Foodsaver canister or ziplock bag
6 duck breast halves
1/3 bottle allegro marinade (hickory or game tame)
6 cloves smashed garlic
4 sprigs fresh cut rosemary, chopped
1/4 cup olive oil
3 green onion tops minced
red pepper flakes & parsley flake (to taste)
fresh cracked pepper
Marinate 3-4 days refrigerated, set out 1 hour before cooking...grill on high heat, brushing with the marinade 'til pink in the center (DO NOT OVERCOOK), let it set 5 minutes, cut and serve with wild rice....works on everything except coots and mergs...and you deserve to choke down every one of those you shoot!!!

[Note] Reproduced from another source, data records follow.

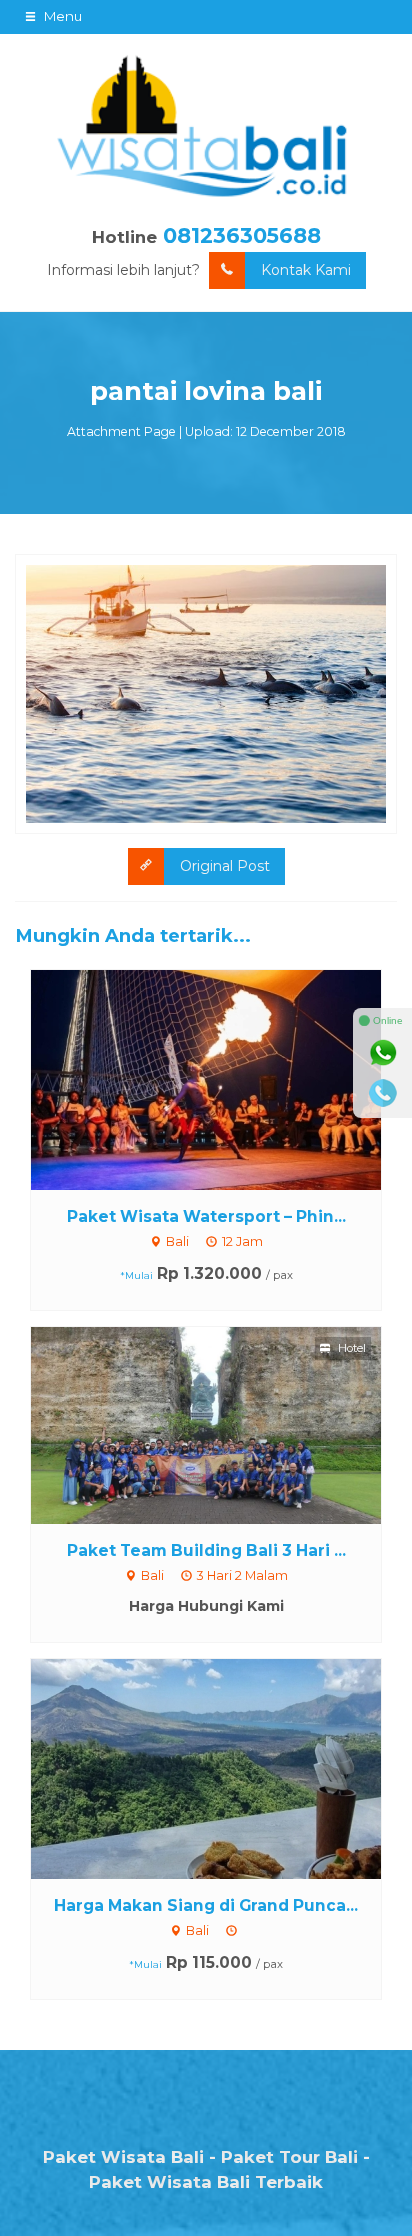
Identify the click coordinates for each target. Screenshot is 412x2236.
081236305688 (242, 235)
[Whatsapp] (383, 1053)
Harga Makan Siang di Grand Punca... (206, 1905)
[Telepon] (383, 1093)
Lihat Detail (225, 1078)
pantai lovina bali (206, 391)
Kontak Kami (306, 270)
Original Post (225, 866)
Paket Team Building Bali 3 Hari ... (206, 1550)
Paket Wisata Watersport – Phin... (206, 1216)
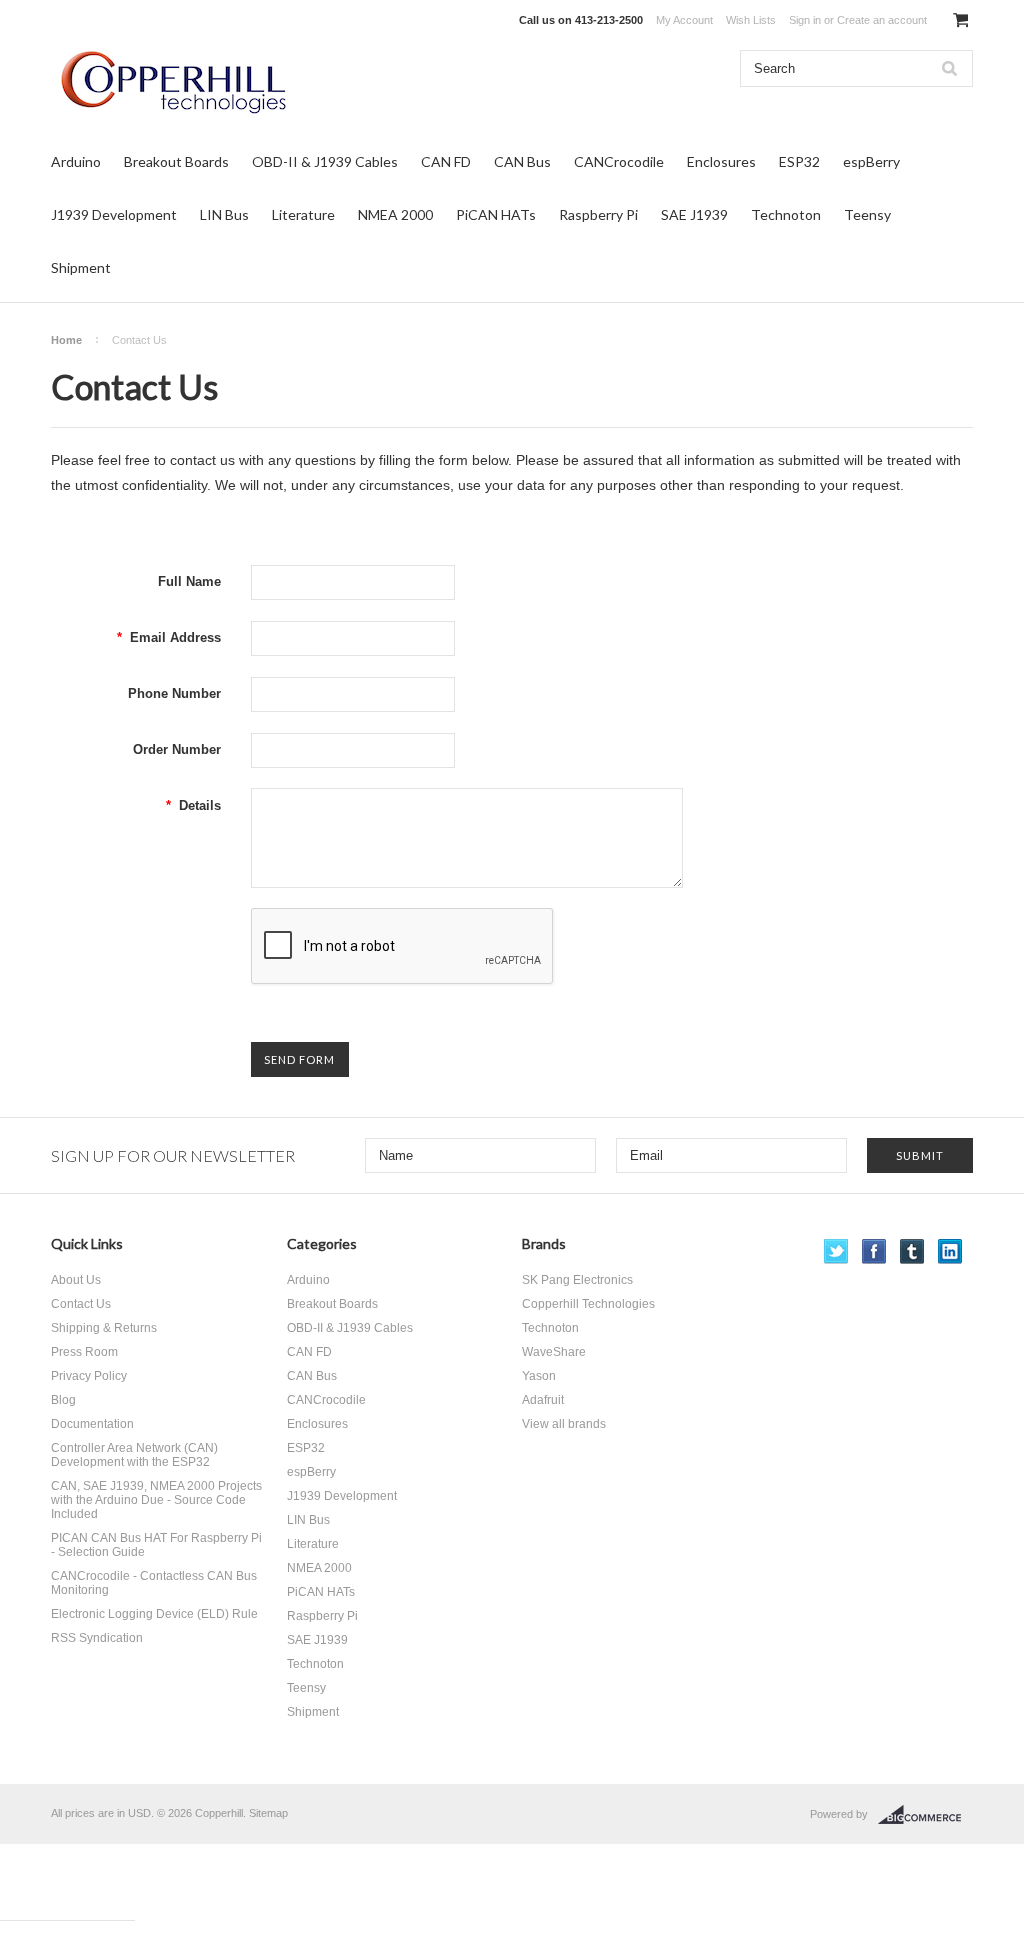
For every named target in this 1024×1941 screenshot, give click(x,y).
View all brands (564, 1424)
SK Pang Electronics (577, 1280)
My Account (684, 20)
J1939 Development (114, 214)
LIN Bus (224, 214)
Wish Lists (751, 20)
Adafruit (543, 1400)
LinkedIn (950, 1251)
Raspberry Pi (598, 214)
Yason (539, 1376)
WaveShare (554, 1352)
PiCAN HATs (496, 214)
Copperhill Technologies (588, 1304)
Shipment (81, 267)
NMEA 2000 (395, 214)
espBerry (871, 161)
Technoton (786, 214)
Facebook (874, 1251)
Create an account (882, 20)
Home (66, 340)
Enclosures (721, 161)
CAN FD (446, 161)
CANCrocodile (619, 161)
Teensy (867, 214)
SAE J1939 (694, 214)
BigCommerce (925, 1815)
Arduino (76, 161)
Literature (303, 214)
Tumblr (912, 1251)
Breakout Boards (176, 161)
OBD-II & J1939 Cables (325, 161)
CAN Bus (522, 161)
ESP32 (799, 161)
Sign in (805, 20)
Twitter (836, 1251)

Also fry 'em in the morning in potato chip crumbs & egg wash, serve up with an egg over easy, and toast plus a cup of coffee...good to go 'til noon.

I promise...you'll love the top recipe...great on elk and deer too!!


----------



## wetlandfarms (Oct 10, 2005)

Man that sounds awesome, definetly going to have to try that one. Have you ever tried making duck stroganoff...thats some good sh*t right there. I'll have to post the recipe. :beer:


----------



## bud69652 (Feb 6, 2006)

I know it is a lot more work but plucking the ducks and putting them in a baking pan with some wine and a few other spices is probably my favorite meal to eat. The skin holds the moisture in and you get that dark golden brown, crispy skin.


----------



## HATCHETMAN (Mar 15, 2007)

OOOOOH yeah...stroganoff is a good way to use 'em too!! Another family favorite is to use a jaccard (meat tenderizer) on the breasts til they're real thin 1/4", soak 'em in buttermilk, and dredge 'em in egg wash, flour, egg wash, then cracker crumbs, and fried up like a chicken fried steak with mashed taters and mushroom gravy....MMMMMMM!

My old man likes to cube 'em up 2"x 2" pieces, deep fry them in tempura batter, and eat them over rice with home-made sweet-n-sour sauce...that's another great recipe too!!

I have a friend who told me he likes to cut a pocket in his, fill it with cream cheese, poke with a toothpick to hold shut, and wrap the exterior with jalapenos and bacon, and grill it...gonna try that one this year.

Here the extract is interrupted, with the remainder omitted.